Como a principal medida para controlar a disseminação do coronavírus é a precaução e o esvaziamento dos espaços públicos, a falta de uma política pública sólida de assistência social tende a criar uma crise econômica ainda mais séria. Lembrar que o Brasil só conseguiu superar a “crise de 2008” porque o mercado interno manteve a economia aquecida e este somente tinha poder porque a política econômica contava com elevado investimento público. Desde 2019, o resultado de uma população de 13% de desempregados, ocasionada pela cultura do estado mínimo, é uma economia sem capacidade de consumo. Com a reforma da previdência, também é um país sem mecanismos de proteção social para conter os prejuízos concretos que serão causados pela crise sanitária. Ou seja, o livre mercado e a ideologia neoliberal acabam fomentando políticas irresponsáveis como a governadores que se negam a adotar medidas de controle mais rígidas para evitar a disseminação da doença. A situação deve ficar ainda mais grave em regiões de difícil acesso e onde não existem médicos.

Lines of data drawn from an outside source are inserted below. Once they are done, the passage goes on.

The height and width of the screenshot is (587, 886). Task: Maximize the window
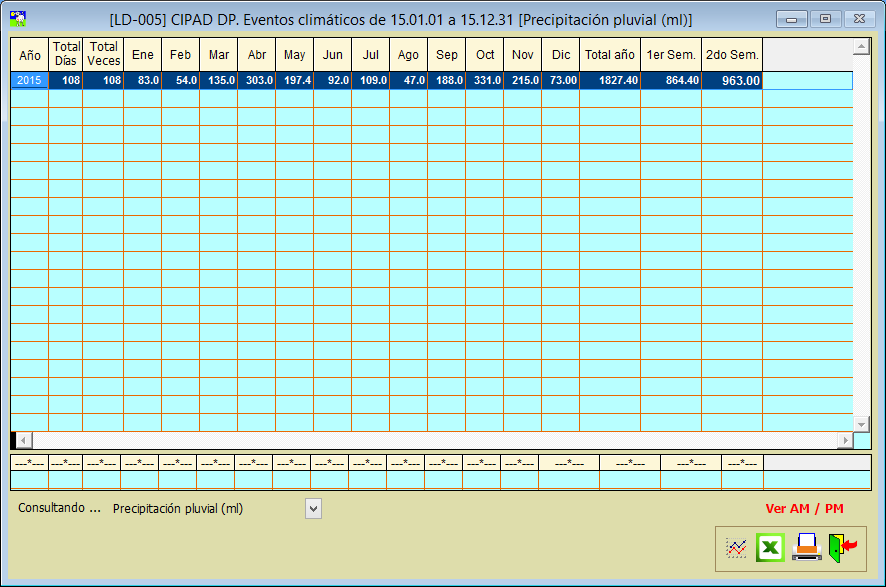(825, 19)
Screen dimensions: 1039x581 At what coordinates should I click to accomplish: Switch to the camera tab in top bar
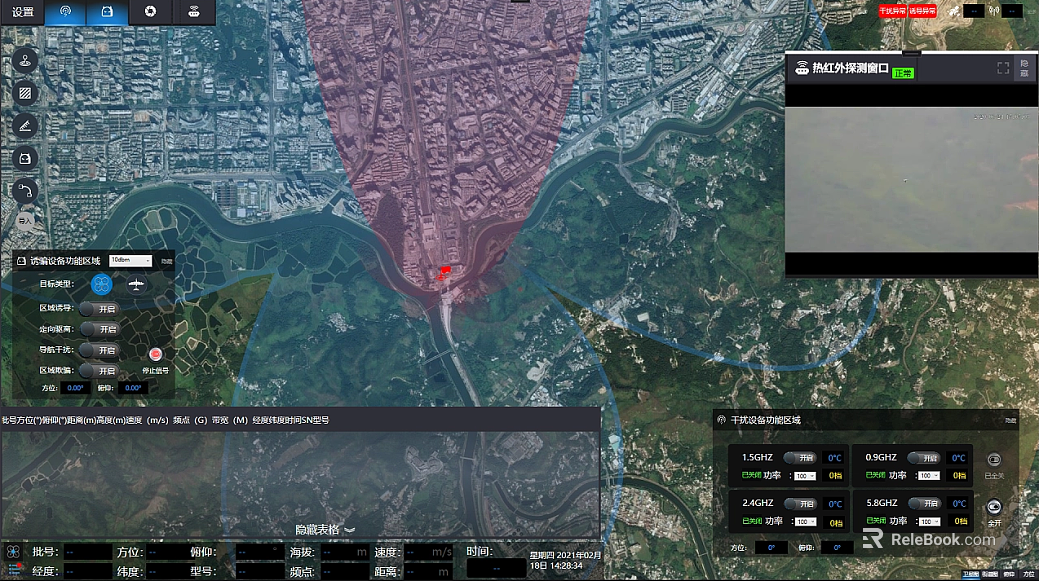click(x=150, y=13)
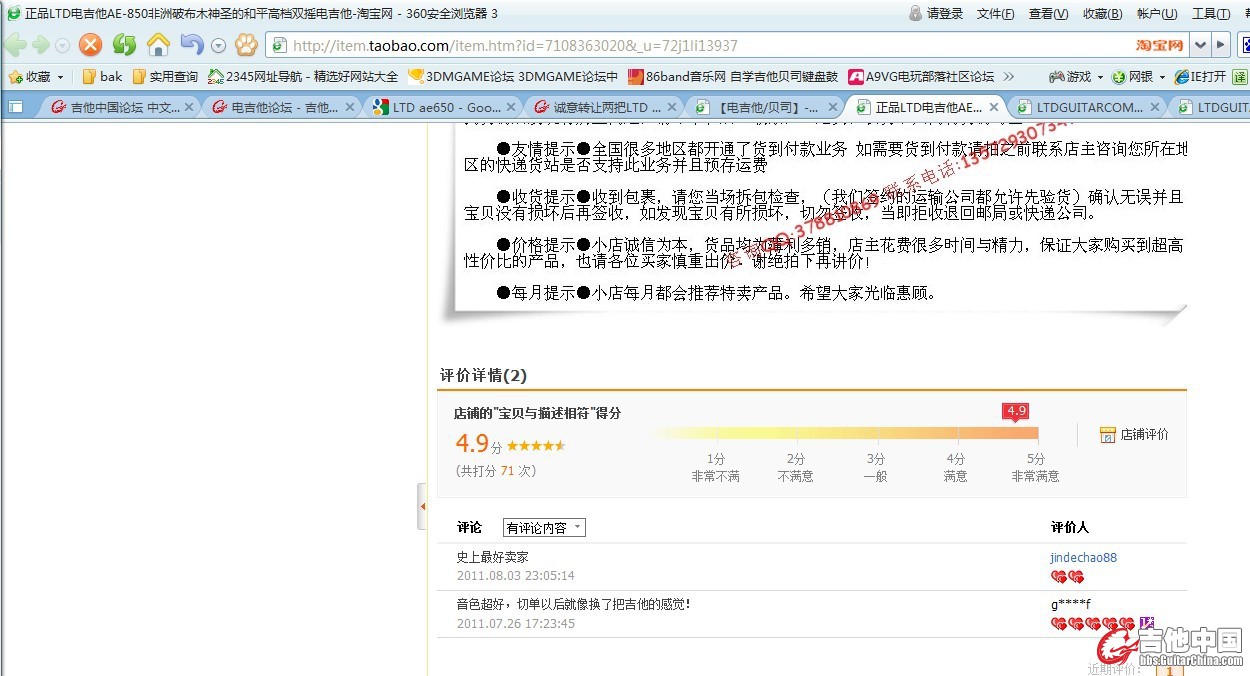This screenshot has width=1250, height=676.
Task: Open the 工具(T) menu
Action: click(x=1210, y=13)
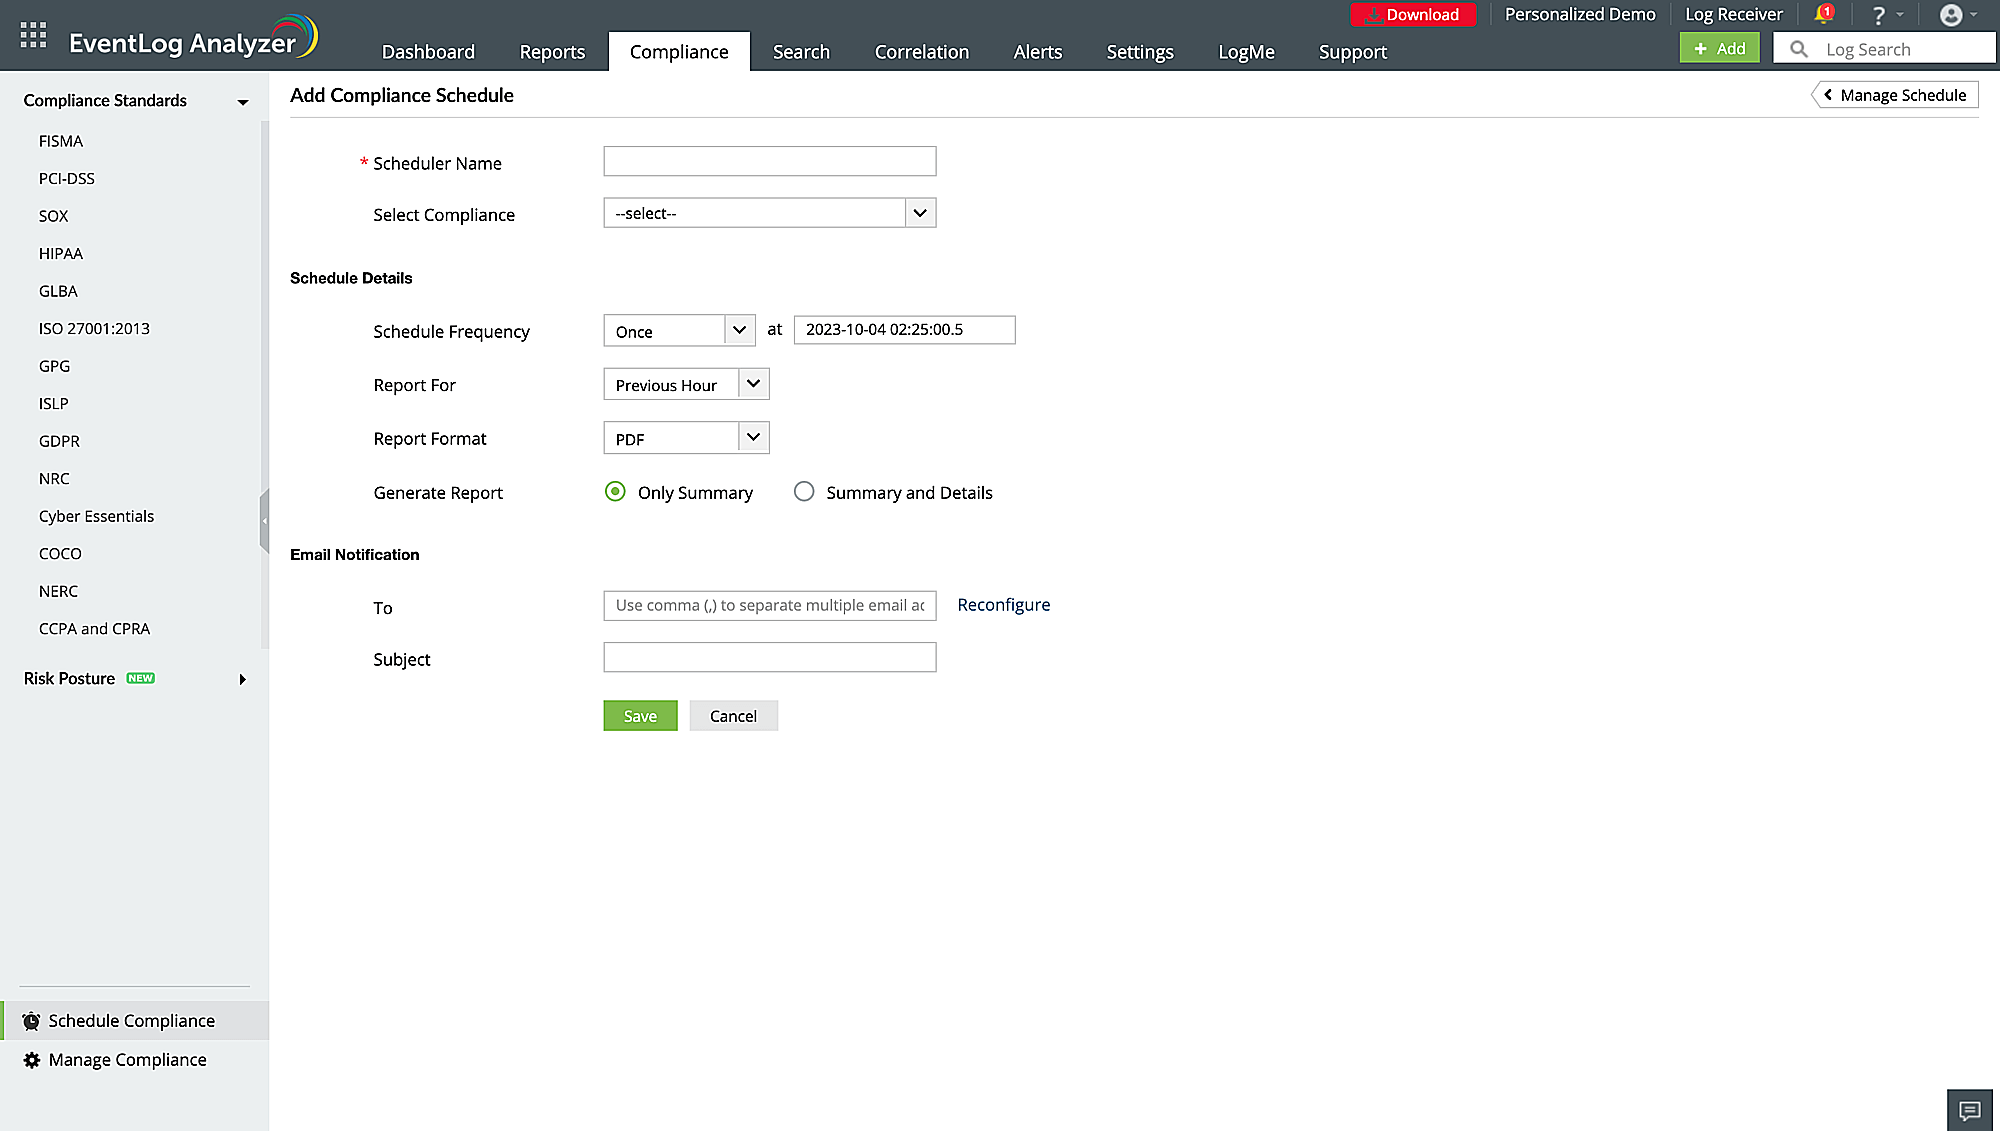The width and height of the screenshot is (2000, 1131).
Task: Click the LogMe navigation icon
Action: (1246, 51)
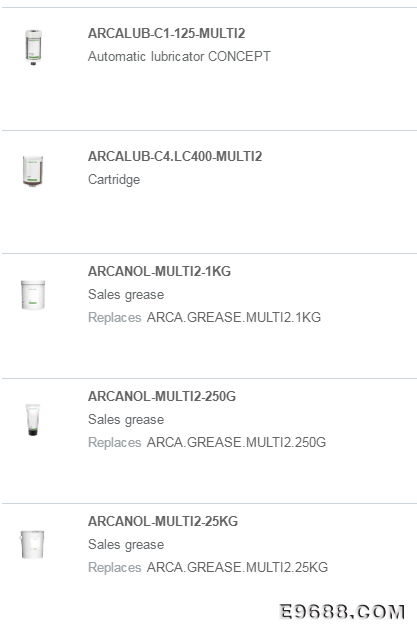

Desta forma, além de um número elevado de doentes e de vítimas fatais decorrentes do desmonte dos serviços de saúde, a tendência é que o país mergulhe dentro de um caos econômico sem precedentes. Claro, que a descoberta de uma vacina pode amenizar os problemas. Mas é importante ressaltar que o Brasil ainda não conheceu nem o início do pico da doença, até porque faltam alguns meses para o inverso e o aumento das doenças respiratórias.
A única alternativa real que se apresenta no momento é a adoção de medidas drásticas voltadas à reorientação da política fiscal e econômica. Caso isto não aconteça, o pós-COVID19 seve ser um país em crise semelhante à de uma guerra. Infelizmente, não se vislumbra uma mudança positiva de imediato.